Seminar: How to scale your research on ARC efficiently: from GPU-nicorns to LLMagic

Alberto Cano

Associate Vice President for Research Computing,
Advanced Research Computing
Associate Professor of Computer Science, Virginia Tech

Friday, September 5
2:30 - 3:45 p.m.
Classroom Building, Room 260

 

Abstract


This seminar provides Computer Science students with hands-on guidance for successfully running and scaling research computing jobs on the ARC clusters. We'll cover best practices: strategic resource allocation via Slurm and Open OnDemand (including budgeting and QoS utilization), performance optimization through job tuning, and critical "do's and don'ts" for cluster etiquette. Practical sessions focus on essential workflows: crafting efficient job scripts, leveraging containerized environments, deploying GPU workloads efficiently, and managing complex LLM and AI API deployments while navigating quotas and resource monitoring. Participants will learn to identify common issues and optimize their workflows, gaining foundational profiling skills to diagnose performance bottlenecks, and understanding the principles of "cluster citizenship" to reduce interferences.
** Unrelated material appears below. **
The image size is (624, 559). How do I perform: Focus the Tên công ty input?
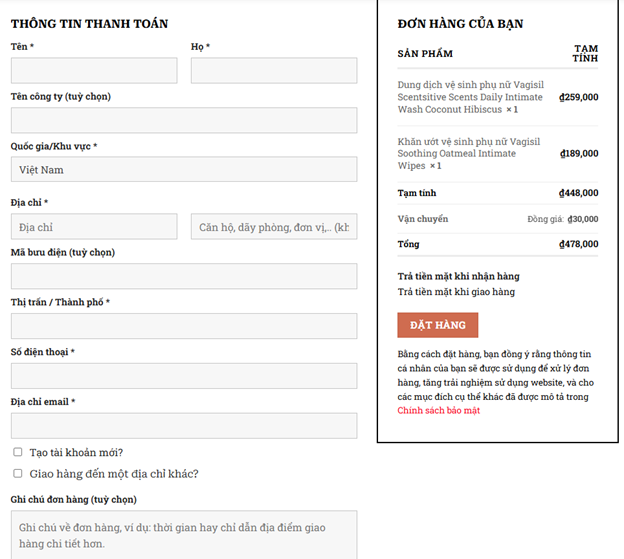click(x=184, y=121)
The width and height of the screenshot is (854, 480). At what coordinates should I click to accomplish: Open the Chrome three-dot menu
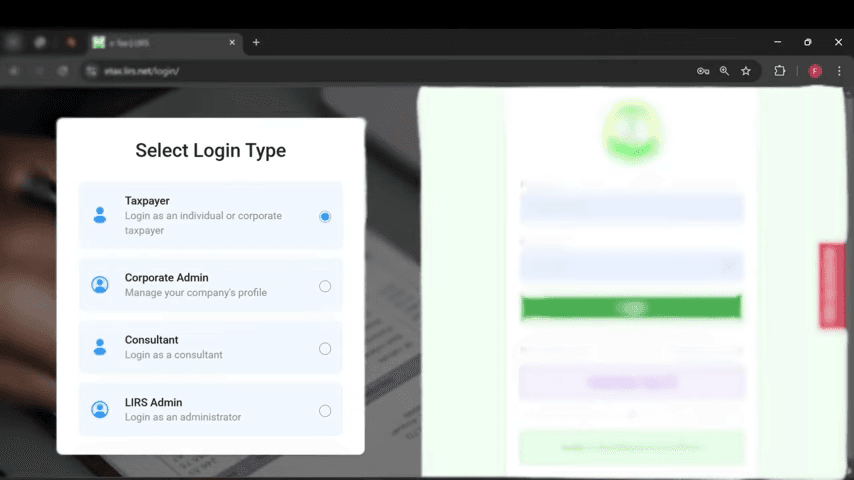pyautogui.click(x=839, y=71)
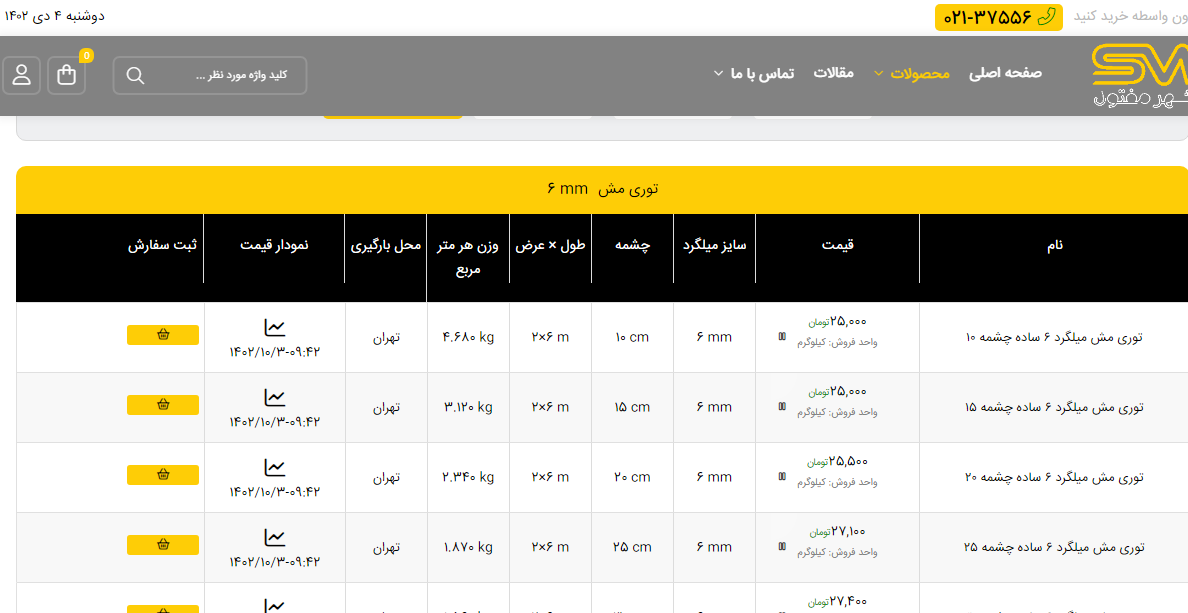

Students will be able to map research problems to appropriate cluster resources, choose optimal execution patterns, and apply optimizations to reduce runtime.

Biography

Alberto Cano is the Associate Vice President for Research Computing and an Associate Professor in the Department of Computer Science at Virginia Tech. He directs the university's Advanced Research Computing unit, overseeing campus-wide high-performance computing services and initiatives to expand research computing and AI infrastructure. His research spans machine learning, data streams, concept drift, continual learning, and scalable GPU and distributed computing.